#### Aim
Please lay out the records as a numbered list, starting at the line containing "The image size is (1205, 793)." and ending at the line containing "Action: [x=798, y=413]", with both of those lines included. Skip any blank lines and leave the pictures out.

#### Record excerpts

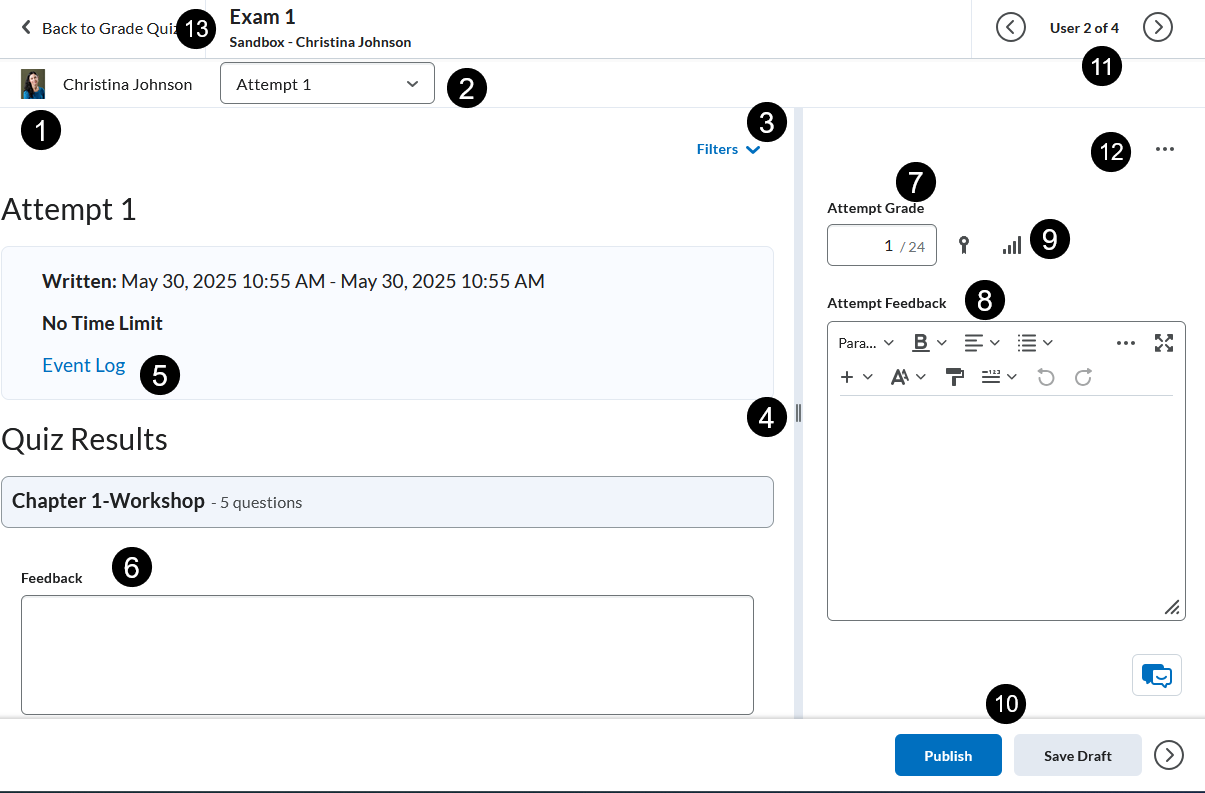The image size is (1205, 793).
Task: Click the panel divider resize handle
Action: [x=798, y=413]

* * *

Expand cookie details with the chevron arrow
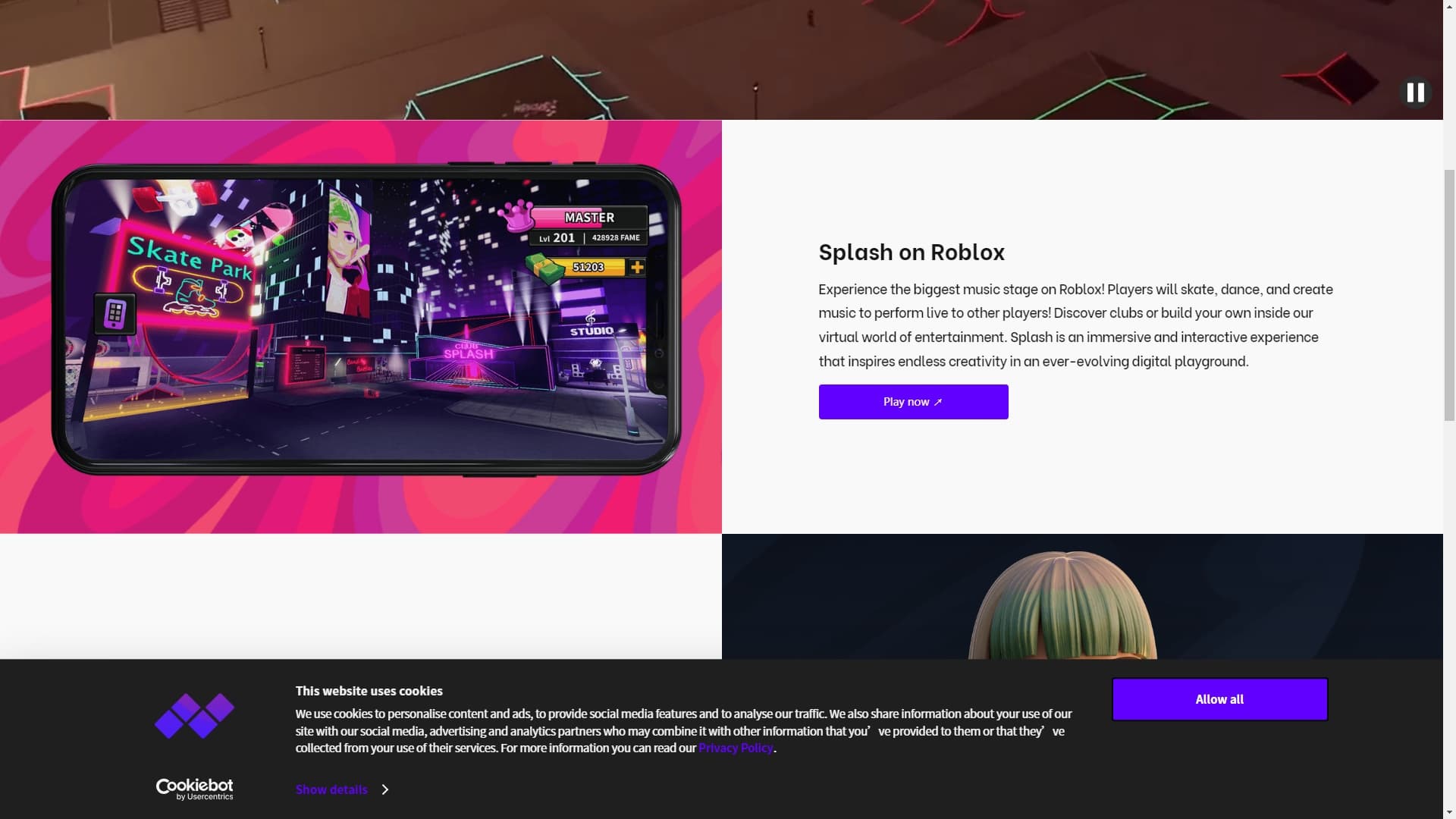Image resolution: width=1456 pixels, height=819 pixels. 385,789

#### Response below
1. The image size is (1205, 793).
2. Task: Click the panel divider resize handle
3. Action: [x=798, y=413]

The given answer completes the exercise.